What you are asked to do:
Here are some records. Transcribe all of them exactly.

Task input:
'''

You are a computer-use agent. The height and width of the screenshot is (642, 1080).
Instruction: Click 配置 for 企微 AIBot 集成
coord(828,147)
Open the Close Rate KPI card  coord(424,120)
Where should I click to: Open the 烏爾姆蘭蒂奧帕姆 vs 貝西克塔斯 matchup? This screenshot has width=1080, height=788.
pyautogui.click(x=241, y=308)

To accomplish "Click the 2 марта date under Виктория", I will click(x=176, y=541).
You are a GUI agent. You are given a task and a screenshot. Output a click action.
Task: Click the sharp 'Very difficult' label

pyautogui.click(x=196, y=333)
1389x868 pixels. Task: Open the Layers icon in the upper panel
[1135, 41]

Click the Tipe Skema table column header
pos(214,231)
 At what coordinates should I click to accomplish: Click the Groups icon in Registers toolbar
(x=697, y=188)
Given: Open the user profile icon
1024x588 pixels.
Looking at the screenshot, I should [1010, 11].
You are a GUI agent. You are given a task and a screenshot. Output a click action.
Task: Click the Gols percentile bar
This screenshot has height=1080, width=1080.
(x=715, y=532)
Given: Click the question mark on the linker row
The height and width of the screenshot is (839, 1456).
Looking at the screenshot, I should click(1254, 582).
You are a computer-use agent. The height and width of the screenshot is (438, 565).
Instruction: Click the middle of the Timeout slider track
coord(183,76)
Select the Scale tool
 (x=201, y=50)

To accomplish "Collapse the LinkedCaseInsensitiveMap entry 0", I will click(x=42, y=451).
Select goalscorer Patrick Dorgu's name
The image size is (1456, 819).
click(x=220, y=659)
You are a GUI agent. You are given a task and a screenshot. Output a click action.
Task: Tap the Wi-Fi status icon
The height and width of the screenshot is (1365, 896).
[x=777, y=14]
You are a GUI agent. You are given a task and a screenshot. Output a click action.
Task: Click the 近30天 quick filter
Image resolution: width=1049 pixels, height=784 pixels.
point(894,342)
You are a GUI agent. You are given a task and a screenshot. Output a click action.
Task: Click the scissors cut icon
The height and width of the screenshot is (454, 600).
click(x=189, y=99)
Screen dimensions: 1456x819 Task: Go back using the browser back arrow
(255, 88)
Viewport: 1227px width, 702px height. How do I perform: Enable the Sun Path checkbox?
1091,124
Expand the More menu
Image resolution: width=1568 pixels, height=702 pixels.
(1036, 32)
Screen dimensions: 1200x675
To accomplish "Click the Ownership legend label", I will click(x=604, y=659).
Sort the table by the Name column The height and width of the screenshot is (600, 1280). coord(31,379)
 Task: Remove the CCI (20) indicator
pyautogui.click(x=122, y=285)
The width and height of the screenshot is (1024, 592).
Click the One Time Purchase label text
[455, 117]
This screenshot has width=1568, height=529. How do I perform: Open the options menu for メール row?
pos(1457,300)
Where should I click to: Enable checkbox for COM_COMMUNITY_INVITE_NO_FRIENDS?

'''

Exercise response:
You are a computer-use agent. The height and width of the screenshot is (642, 1080).
Instruction: Click 配置 for 企微 AIBot 集成
coord(828,147)
Open the Close Rate KPI card  coord(424,120)
Where should I click to: Open the 烏爾姆蘭蒂奧帕姆 vs 貝西克塔斯 matchup? This screenshot has width=1080, height=788.
pyautogui.click(x=241, y=308)

To accomplish "Click the 2 марта date under Виктория", I will click(x=176, y=541).
You are a GUI agent. You are given a task and a screenshot. Output a click action.
Task: Click the sharp 'Very difficult' label

pyautogui.click(x=196, y=333)
1389x868 pixels. Task: Open the Layers icon in the upper panel
[1135, 41]

Click the Tipe Skema table column header
pos(214,231)
 At what coordinates should I click to accomplish: Click the Groups icon in Registers toolbar
(x=697, y=188)
Given: Open the user profile icon
1024x588 pixels.
Looking at the screenshot, I should [1010, 11].
You are a GUI agent. You are given a task and a screenshot. Output a click action.
Task: Click the Gols percentile bar
This screenshot has height=1080, width=1080.
(x=715, y=532)
Given: Click the question mark on the linker row
The height and width of the screenshot is (839, 1456).
Looking at the screenshot, I should click(1254, 582).
You are a computer-use agent. The height and width of the screenshot is (438, 565).
Instruction: Click the middle of the Timeout slider track
coord(183,76)
Select the Scale tool
 (x=201, y=50)

To accomplish "Collapse the LinkedCaseInsensitiveMap entry 0", I will click(x=42, y=451).
Select goalscorer Patrick Dorgu's name
The image size is (1456, 819).
click(x=220, y=659)
You are a GUI agent. You are given a task and a screenshot. Output a click action.
Task: Tap the Wi-Fi status icon
The height and width of the screenshot is (1365, 896).
[x=777, y=14]
You are a GUI agent. You are given a task and a screenshot. Output a click action.
Task: Click the 近30天 quick filter
Image resolution: width=1049 pixels, height=784 pixels.
point(894,342)
You are a GUI agent. You are given a task and a screenshot. Output a click action.
Task: Click the scissors cut icon
The height and width of the screenshot is (454, 600).
click(x=189, y=99)
Screen dimensions: 1456x819 Task: Go back using the browser back arrow
(255, 88)
Viewport: 1227px width, 702px height. How do I perform: Enable the Sun Path checkbox?
1091,124
Expand the More menu
Image resolution: width=1568 pixels, height=702 pixels.
(1036, 32)
Screen dimensions: 1200x675
To accomplish "Click the Ownership legend label", I will click(x=604, y=659).
Sort the table by the Name column The height and width of the screenshot is (600, 1280). coord(31,379)
 Task: Remove the CCI (20) indicator
pyautogui.click(x=122, y=285)
The width and height of the screenshot is (1024, 592).
Click the One Time Purchase label text
[455, 117]
This screenshot has width=1568, height=529. How do I perform: Open the options menu for メール row?
pos(1457,300)
Where should I click to: Enable checkbox for COM_COMMUNITY_INVITE_NO_FRIENDS?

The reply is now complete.